#### [Task item]
Each record that follows is to be output in full, precisely as written.

#### [Extracted data]

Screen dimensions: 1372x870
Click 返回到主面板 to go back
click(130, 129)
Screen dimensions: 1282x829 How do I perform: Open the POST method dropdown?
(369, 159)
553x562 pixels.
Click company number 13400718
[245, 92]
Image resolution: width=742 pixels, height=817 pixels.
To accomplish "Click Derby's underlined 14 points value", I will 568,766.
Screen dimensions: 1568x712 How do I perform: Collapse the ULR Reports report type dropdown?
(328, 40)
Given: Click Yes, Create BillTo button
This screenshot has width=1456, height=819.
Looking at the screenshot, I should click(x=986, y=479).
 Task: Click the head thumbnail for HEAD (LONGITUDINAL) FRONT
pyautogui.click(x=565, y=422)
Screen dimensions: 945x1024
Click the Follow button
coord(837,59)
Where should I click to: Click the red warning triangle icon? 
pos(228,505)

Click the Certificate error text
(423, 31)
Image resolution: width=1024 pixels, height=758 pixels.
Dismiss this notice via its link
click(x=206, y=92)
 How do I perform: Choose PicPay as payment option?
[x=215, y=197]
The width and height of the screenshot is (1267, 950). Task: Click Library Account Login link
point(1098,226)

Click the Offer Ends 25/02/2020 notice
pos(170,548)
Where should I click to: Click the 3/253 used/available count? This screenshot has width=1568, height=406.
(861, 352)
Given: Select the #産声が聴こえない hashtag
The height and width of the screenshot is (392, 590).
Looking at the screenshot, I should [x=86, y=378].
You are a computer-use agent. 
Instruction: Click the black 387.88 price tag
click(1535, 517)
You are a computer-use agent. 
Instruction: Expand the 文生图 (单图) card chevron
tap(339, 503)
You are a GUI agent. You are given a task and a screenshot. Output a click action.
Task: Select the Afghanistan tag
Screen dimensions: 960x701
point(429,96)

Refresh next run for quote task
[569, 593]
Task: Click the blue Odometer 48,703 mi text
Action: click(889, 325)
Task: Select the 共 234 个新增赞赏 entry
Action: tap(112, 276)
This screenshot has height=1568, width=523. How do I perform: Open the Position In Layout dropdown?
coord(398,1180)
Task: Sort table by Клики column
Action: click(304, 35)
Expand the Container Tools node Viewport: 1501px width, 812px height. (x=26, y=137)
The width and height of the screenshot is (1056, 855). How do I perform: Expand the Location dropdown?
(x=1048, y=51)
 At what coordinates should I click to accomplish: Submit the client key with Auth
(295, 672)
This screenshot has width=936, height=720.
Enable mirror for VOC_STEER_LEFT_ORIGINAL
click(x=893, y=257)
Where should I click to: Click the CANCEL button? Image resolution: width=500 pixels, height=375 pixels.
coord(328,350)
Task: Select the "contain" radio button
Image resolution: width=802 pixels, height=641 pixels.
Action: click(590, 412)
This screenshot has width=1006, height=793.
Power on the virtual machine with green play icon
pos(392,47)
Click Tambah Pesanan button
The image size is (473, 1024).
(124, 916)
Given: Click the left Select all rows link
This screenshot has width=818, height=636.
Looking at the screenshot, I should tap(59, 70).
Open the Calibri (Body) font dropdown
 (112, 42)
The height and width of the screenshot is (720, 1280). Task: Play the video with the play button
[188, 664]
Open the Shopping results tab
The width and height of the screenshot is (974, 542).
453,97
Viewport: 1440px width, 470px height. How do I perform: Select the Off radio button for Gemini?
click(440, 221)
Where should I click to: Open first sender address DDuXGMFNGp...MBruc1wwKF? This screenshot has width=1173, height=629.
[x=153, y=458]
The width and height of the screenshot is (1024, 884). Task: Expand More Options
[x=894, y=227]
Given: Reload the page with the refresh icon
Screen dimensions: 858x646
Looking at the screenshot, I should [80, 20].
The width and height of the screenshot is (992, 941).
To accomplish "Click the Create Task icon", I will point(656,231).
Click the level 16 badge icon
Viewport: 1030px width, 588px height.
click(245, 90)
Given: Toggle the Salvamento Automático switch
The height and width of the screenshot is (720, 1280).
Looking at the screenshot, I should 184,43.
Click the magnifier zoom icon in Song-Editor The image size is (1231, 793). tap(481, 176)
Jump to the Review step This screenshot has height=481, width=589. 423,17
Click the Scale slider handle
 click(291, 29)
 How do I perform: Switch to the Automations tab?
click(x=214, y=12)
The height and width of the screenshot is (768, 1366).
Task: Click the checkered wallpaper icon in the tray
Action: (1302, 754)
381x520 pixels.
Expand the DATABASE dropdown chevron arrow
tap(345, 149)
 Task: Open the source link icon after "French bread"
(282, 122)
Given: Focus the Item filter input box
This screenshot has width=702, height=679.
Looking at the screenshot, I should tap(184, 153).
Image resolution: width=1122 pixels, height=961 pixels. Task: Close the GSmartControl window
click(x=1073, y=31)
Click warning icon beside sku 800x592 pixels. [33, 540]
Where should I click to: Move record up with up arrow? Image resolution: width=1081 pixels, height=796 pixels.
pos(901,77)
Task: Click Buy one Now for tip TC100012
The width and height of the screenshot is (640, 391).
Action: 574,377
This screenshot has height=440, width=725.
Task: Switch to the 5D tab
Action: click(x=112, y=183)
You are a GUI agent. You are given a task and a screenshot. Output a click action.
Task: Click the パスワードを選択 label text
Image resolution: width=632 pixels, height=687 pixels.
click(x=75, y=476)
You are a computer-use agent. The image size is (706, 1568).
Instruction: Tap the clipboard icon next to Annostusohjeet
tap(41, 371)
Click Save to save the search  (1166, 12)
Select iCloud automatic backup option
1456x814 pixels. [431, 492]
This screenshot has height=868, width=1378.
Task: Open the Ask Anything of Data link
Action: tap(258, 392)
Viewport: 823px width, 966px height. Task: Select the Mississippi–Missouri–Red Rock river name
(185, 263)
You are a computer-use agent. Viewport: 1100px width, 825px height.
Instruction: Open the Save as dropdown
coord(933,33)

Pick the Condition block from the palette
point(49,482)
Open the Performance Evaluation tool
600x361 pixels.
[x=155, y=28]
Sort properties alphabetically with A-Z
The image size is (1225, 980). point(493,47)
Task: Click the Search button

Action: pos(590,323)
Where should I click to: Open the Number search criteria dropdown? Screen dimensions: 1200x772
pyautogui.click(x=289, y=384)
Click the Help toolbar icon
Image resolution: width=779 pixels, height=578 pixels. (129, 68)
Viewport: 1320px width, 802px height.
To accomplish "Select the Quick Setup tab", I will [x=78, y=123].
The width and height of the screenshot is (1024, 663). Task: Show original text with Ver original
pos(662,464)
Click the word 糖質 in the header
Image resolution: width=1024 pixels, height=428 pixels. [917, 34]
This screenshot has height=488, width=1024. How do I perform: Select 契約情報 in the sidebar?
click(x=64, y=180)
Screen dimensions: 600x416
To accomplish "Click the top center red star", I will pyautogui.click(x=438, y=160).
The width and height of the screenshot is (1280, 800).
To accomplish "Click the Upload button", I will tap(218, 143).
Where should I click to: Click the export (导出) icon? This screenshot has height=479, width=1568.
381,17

#### [Response area]
Screen dimensions: 1372x870
Click 返回到主面板 to go back
click(130, 129)
Screen dimensions: 1282x829 How do I perform: Open the POST method dropdown?
(369, 159)
553x562 pixels.
Click company number 13400718
[245, 92]
Image resolution: width=742 pixels, height=817 pixels.
To accomplish "Click Derby's underlined 14 points value", I will 568,766.
Screen dimensions: 1568x712 How do I perform: Collapse the ULR Reports report type dropdown?
(328, 40)
Given: Click Yes, Create BillTo button
This screenshot has width=1456, height=819.
Looking at the screenshot, I should click(x=986, y=479).
 Task: Click the head thumbnail for HEAD (LONGITUDINAL) FRONT
pyautogui.click(x=565, y=422)
Screen dimensions: 945x1024
Click the Follow button
coord(837,59)
Where should I click to: Click the red warning triangle icon? 
pos(228,505)

Click the Certificate error text
(423, 31)
Image resolution: width=1024 pixels, height=758 pixels.
Dismiss this notice via its link
click(x=206, y=92)
 How do I perform: Choose PicPay as payment option?
[x=215, y=197]
The width and height of the screenshot is (1267, 950). Task: Click Library Account Login link
point(1098,226)

Click the Offer Ends 25/02/2020 notice
pos(170,548)
Where should I click to: Click the 3/253 used/available count? This screenshot has width=1568, height=406.
(861, 352)
Given: Select the #産声が聴こえない hashtag
The height and width of the screenshot is (392, 590).
Looking at the screenshot, I should [x=86, y=378].
You are a computer-use agent. 
Instruction: Click the black 387.88 price tag
click(1535, 517)
You are a computer-use agent. 
Instruction: Expand the 文生图 (单图) card chevron
tap(339, 503)
You are a GUI agent. You are given a task and a screenshot. Output a click action.
Task: Select the Afghanistan tag
Screen dimensions: 960x701
point(429,96)

Refresh next run for quote task
[569, 593]
Task: Click the blue Odometer 48,703 mi text
Action: click(889, 325)
Task: Select the 共 234 个新增赞赏 entry
Action: tap(112, 276)
This screenshot has height=1568, width=523. How do I perform: Open the Position In Layout dropdown?
coord(398,1180)
Task: Sort table by Клики column
Action: click(304, 35)
Expand the Container Tools node Viewport: 1501px width, 812px height. (x=26, y=137)
The width and height of the screenshot is (1056, 855). How do I perform: Expand the Location dropdown?
(x=1048, y=51)
 At what coordinates should I click to accomplish: Submit the client key with Auth
(295, 672)
This screenshot has width=936, height=720.
Enable mirror for VOC_STEER_LEFT_ORIGINAL
click(x=893, y=257)
Where should I click to: Click the CANCEL button? Image resolution: width=500 pixels, height=375 pixels.
coord(328,350)
Task: Select the "contain" radio button
Image resolution: width=802 pixels, height=641 pixels.
Action: click(590, 412)
This screenshot has width=1006, height=793.
Power on the virtual machine with green play icon
pos(392,47)
Click Tambah Pesanan button
The image size is (473, 1024).
(124, 916)
Given: Click the left Select all rows link
This screenshot has width=818, height=636.
Looking at the screenshot, I should tap(59, 70).
Open the Calibri (Body) font dropdown
 (112, 42)
The height and width of the screenshot is (720, 1280). Task: Play the video with the play button
[188, 664]
Open the Shopping results tab
The width and height of the screenshot is (974, 542).
453,97
Viewport: 1440px width, 470px height. How do I perform: Select the Off radio button for Gemini?
click(440, 221)
Where should I click to: Open first sender address DDuXGMFNGp...MBruc1wwKF? This screenshot has width=1173, height=629.
[x=153, y=458]
The width and height of the screenshot is (1024, 884). Task: Expand More Options
[x=894, y=227]
Given: Reload the page with the refresh icon
Screen dimensions: 858x646
Looking at the screenshot, I should [80, 20].
The width and height of the screenshot is (992, 941).
To accomplish "Click the Create Task icon", I will point(656,231).
Click the level 16 badge icon
Viewport: 1030px width, 588px height.
click(245, 90)
Given: Toggle the Salvamento Automático switch
The height and width of the screenshot is (720, 1280).
Looking at the screenshot, I should 184,43.
Click the magnifier zoom icon in Song-Editor The image size is (1231, 793). tap(481, 176)
Jump to the Review step This screenshot has height=481, width=589. 423,17
Click the Scale slider handle
 click(291, 29)
 How do I perform: Switch to the Automations tab?
click(x=214, y=12)
The height and width of the screenshot is (768, 1366).
Task: Click the checkered wallpaper icon in the tray
Action: (1302, 754)
381x520 pixels.
Expand the DATABASE dropdown chevron arrow
tap(345, 149)
 Task: Open the source link icon after "French bread"
(282, 122)
Given: Focus the Item filter input box
This screenshot has width=702, height=679.
Looking at the screenshot, I should tap(184, 153).
Image resolution: width=1122 pixels, height=961 pixels. Task: Close the GSmartControl window
click(x=1073, y=31)
Click warning icon beside sku 800x592 pixels. [33, 540]
Where should I click to: Move record up with up arrow? Image resolution: width=1081 pixels, height=796 pixels.
pos(901,77)
Task: Click Buy one Now for tip TC100012
The width and height of the screenshot is (640, 391).
Action: 574,377
This screenshot has height=440, width=725.
Task: Switch to the 5D tab
Action: click(x=112, y=183)
You are a GUI agent. You are given a task and a screenshot. Output a click action.
Task: Click the パスワードを選択 label text
Image resolution: width=632 pixels, height=687 pixels.
click(x=75, y=476)
You are a computer-use agent. The image size is (706, 1568).
Instruction: Tap the clipboard icon next to Annostusohjeet
tap(41, 371)
Click Save to save the search  (1166, 12)
Select iCloud automatic backup option
1456x814 pixels. [431, 492]
This screenshot has height=868, width=1378.
Task: Open the Ask Anything of Data link
Action: tap(258, 392)
Viewport: 823px width, 966px height. Task: Select the Mississippi–Missouri–Red Rock river name
(185, 263)
You are a computer-use agent. Viewport: 1100px width, 825px height.
Instruction: Open the Save as dropdown
coord(933,33)

Pick the Condition block from the palette
point(49,482)
Open the Performance Evaluation tool
600x361 pixels.
[x=155, y=28]
Sort properties alphabetically with A-Z
The image size is (1225, 980). point(493,47)
Task: Click the Search button

Action: pos(590,323)
Where should I click to: Open the Number search criteria dropdown? Screen dimensions: 1200x772
pyautogui.click(x=289, y=384)
Click the Help toolbar icon
Image resolution: width=779 pixels, height=578 pixels. (129, 68)
Viewport: 1320px width, 802px height.
To accomplish "Select the Quick Setup tab", I will [x=78, y=123].
The width and height of the screenshot is (1024, 663). Task: Show original text with Ver original
pos(662,464)
Click the word 糖質 in the header
Image resolution: width=1024 pixels, height=428 pixels. [917, 34]
This screenshot has height=488, width=1024. How do I perform: Select 契約情報 in the sidebar?
click(x=64, y=180)
Screen dimensions: 600x416
To accomplish "Click the top center red star", I will pyautogui.click(x=438, y=160).
The width and height of the screenshot is (1280, 800).
To accomplish "Click the Upload button", I will tap(218, 143).
Where should I click to: Click the export (导出) icon? This screenshot has height=479, width=1568.
381,17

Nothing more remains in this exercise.